In the forum thread on screams and death growls, what name might the planned hardcore project be given?

#### EXTRACT TO READ

# How to do good screams and deathgrowls?



## Namba (Oct 4, 2011)

I've been wondering how to do some good screaming vocals; the other day I sort of figured it out but it's awkwardly loud with other people living in the house >_>. Anyway, my screaming is a bit high pitched and I'm not sure how to do those low death growls.  A friend and I want to do a hardcore project for fun (we'll possibly call it Quesadillatine), and since he's going to be the drummer, he can't bail me out on the vocals all the time. So, any experienced persons with advice?

...damn I sound like a typical metalhead right now.


----------



## Volkodav (Oct 4, 2011)

I don't think you can explain how to make certain noises. I make lots of noises and the deep "growly" ones come from deep down in your chest
How do you make em? I dunno how to explain that :\


----------



## Evan of Phrygia (Oct 4, 2011)

I can do death growls pretty well but at an extremely low volume. I may not be your best advisory.

I figurede it out once, but you have to get into a really loose mentality to start using the vocal manipulation involved.

You can't really be shy or technical otherwise it comes out like shit, forced and usually not even a growl.

That's all I know, I'll join you in waiting for a better response because I'm curious as to how I can amplify a death growl as well.


----------



## soundfox (Oct 4, 2011)

########
#### DATA LINES

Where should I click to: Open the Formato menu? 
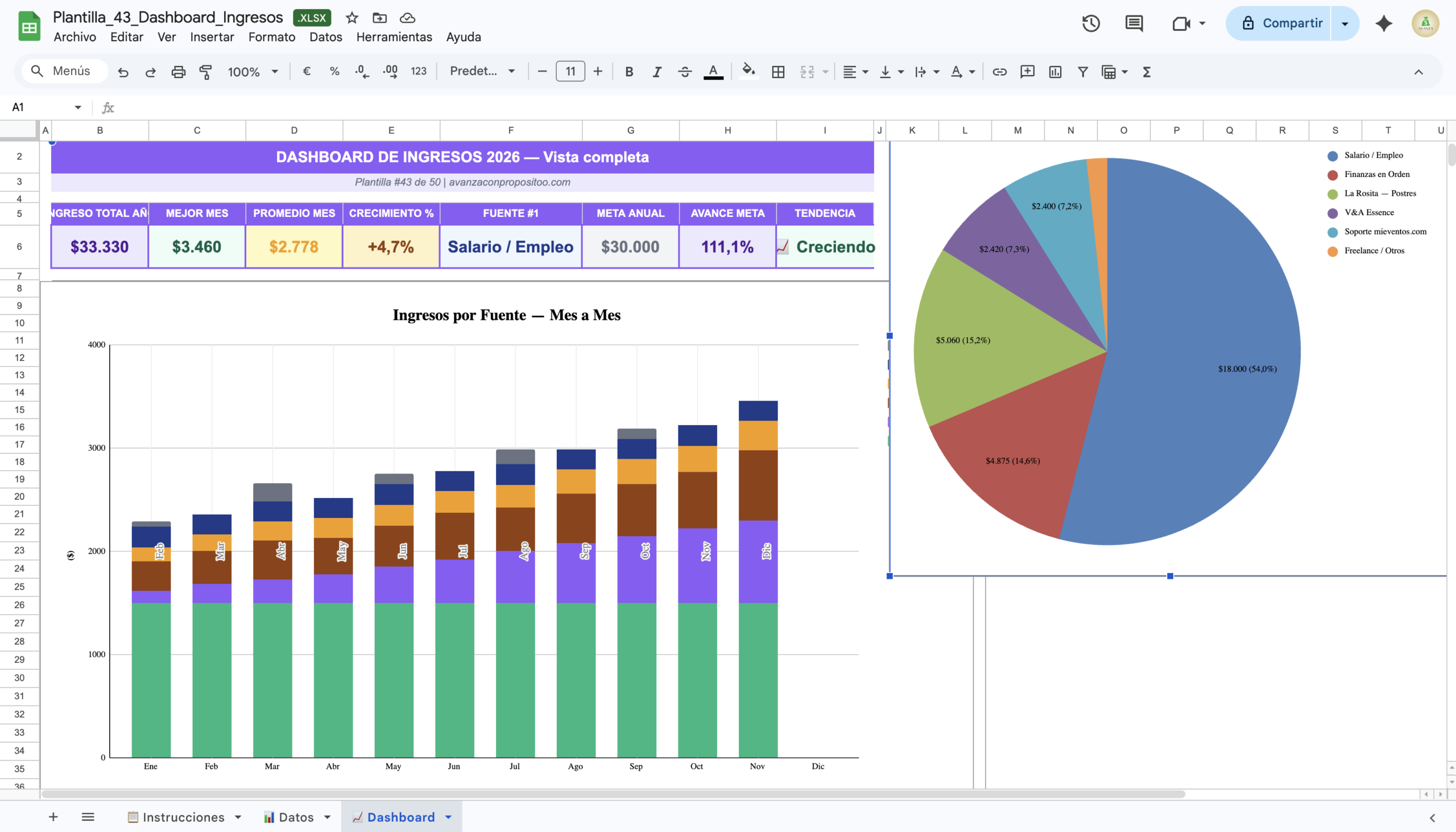coord(271,37)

########

__EXERCISE ANSWER__:
Quesadillatine